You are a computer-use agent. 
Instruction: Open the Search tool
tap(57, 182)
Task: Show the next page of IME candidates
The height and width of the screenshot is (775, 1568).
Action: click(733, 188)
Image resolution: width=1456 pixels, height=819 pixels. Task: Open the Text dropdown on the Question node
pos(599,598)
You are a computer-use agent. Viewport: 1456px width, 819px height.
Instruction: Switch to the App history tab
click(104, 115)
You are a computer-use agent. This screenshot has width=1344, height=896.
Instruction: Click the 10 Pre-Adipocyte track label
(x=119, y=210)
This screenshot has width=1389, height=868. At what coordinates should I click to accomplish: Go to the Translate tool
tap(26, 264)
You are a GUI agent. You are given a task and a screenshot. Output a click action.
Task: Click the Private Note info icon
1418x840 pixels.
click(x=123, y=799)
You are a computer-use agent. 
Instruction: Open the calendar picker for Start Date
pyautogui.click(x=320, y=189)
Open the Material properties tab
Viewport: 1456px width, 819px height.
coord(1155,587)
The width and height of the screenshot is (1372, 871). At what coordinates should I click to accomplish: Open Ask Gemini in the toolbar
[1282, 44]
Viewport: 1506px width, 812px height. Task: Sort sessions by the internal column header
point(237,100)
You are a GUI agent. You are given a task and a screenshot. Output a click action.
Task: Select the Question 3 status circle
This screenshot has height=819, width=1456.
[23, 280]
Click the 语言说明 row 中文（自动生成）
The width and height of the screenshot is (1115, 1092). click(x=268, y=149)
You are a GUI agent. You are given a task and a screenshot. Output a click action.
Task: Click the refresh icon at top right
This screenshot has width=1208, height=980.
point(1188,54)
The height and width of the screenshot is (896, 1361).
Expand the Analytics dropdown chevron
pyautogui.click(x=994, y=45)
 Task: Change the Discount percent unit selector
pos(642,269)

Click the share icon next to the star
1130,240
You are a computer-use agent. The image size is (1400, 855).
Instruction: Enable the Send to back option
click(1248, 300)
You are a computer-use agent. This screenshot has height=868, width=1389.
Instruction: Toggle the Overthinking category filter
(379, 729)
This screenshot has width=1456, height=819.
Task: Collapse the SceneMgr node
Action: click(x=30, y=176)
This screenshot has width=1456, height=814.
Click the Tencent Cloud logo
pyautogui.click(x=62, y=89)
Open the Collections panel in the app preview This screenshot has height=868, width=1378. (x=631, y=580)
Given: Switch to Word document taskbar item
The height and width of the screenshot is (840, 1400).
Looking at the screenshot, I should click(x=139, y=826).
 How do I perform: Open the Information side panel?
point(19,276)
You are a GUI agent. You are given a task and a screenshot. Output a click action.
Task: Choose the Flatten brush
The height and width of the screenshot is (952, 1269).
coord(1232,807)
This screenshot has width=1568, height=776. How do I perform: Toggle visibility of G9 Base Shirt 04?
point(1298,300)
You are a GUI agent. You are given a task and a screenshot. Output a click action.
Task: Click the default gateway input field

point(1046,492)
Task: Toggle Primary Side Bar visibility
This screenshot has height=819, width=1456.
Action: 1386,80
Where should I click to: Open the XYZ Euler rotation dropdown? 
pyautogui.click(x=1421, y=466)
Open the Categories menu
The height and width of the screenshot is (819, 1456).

▶ _WHAT TO PRODUCE_: What do the lines from the one with "Task: Toggle Primary Side Bar visibility" through the last line of the entries say? Print them word for word, both ends included, and nothing else.

▶ _TASK ANSWER_:
Task: Toggle Primary Side Bar visibility
This screenshot has height=819, width=1456.
Action: 1386,80
Where should I click to: Open the XYZ Euler rotation dropdown? 
pyautogui.click(x=1421, y=466)
Open the Categories menu
The height and width of the screenshot is (819, 1456).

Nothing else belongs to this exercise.